***** Data for this exercise

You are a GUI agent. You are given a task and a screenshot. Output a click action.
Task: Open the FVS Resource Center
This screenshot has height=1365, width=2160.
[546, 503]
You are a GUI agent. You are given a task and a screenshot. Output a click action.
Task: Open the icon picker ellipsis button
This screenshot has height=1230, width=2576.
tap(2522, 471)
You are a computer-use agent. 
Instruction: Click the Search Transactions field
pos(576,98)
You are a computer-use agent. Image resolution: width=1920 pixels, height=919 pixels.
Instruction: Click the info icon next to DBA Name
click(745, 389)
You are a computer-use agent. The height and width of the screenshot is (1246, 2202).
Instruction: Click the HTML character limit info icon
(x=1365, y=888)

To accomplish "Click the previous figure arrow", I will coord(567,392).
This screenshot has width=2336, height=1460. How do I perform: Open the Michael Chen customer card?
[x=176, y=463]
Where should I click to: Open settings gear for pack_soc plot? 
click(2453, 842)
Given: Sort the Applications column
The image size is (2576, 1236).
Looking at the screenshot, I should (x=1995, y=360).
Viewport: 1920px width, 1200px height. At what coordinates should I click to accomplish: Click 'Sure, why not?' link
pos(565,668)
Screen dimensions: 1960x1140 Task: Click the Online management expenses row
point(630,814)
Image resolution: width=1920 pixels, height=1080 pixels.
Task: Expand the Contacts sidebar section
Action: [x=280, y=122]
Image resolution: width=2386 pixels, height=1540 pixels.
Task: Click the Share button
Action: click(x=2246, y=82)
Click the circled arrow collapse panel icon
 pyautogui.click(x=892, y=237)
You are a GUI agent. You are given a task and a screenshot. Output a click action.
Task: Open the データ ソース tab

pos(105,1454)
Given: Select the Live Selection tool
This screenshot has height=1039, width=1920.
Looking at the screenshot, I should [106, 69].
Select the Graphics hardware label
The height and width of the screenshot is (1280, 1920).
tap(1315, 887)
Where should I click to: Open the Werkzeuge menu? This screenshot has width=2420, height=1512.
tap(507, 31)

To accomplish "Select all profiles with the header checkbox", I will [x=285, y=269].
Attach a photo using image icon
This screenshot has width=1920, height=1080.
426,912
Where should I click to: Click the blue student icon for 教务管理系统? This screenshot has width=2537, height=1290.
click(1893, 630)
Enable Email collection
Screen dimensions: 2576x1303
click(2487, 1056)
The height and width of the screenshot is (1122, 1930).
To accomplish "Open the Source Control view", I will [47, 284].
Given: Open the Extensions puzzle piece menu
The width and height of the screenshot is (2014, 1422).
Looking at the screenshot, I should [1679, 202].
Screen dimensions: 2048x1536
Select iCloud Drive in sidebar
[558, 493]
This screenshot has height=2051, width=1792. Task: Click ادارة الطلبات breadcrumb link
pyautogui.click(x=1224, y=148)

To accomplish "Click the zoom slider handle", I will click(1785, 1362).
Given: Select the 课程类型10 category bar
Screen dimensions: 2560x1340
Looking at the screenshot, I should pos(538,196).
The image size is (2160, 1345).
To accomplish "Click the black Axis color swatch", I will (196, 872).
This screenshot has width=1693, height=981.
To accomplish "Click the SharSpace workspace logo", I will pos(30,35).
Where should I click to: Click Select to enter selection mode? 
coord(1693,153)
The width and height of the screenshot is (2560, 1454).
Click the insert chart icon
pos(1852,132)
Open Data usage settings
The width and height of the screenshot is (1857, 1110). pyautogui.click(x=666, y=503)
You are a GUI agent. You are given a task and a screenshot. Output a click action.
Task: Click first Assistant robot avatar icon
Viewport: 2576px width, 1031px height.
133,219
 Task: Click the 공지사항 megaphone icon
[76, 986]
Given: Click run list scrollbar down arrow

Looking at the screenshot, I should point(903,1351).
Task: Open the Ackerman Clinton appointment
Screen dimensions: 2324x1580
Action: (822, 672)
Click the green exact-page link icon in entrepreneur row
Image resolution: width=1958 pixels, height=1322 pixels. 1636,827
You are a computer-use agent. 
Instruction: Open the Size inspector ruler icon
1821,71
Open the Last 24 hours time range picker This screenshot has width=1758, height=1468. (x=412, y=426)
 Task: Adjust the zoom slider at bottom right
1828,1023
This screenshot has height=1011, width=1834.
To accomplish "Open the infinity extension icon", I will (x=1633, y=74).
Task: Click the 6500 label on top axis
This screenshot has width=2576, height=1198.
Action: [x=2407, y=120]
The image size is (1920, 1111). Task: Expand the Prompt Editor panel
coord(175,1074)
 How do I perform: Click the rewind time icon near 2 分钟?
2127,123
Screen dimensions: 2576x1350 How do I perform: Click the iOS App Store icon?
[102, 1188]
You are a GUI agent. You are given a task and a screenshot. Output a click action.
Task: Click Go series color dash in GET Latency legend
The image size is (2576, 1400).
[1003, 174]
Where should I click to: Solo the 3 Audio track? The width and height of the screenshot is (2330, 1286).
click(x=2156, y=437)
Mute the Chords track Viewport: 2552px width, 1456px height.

**********

### Task directions
Everything before the line containing "Task: Click Go" stays out. Write out that line and the rest of the entries exactly.

### Solution to this problem
Task: Click Go series color dash in GET Latency legend
The image size is (2576, 1400).
[1003, 174]
Where should I click to: Solo the 3 Audio track? The width and height of the screenshot is (2330, 1286).
click(x=2156, y=437)
Mute the Chords track Viewport: 2552px width, 1456px height.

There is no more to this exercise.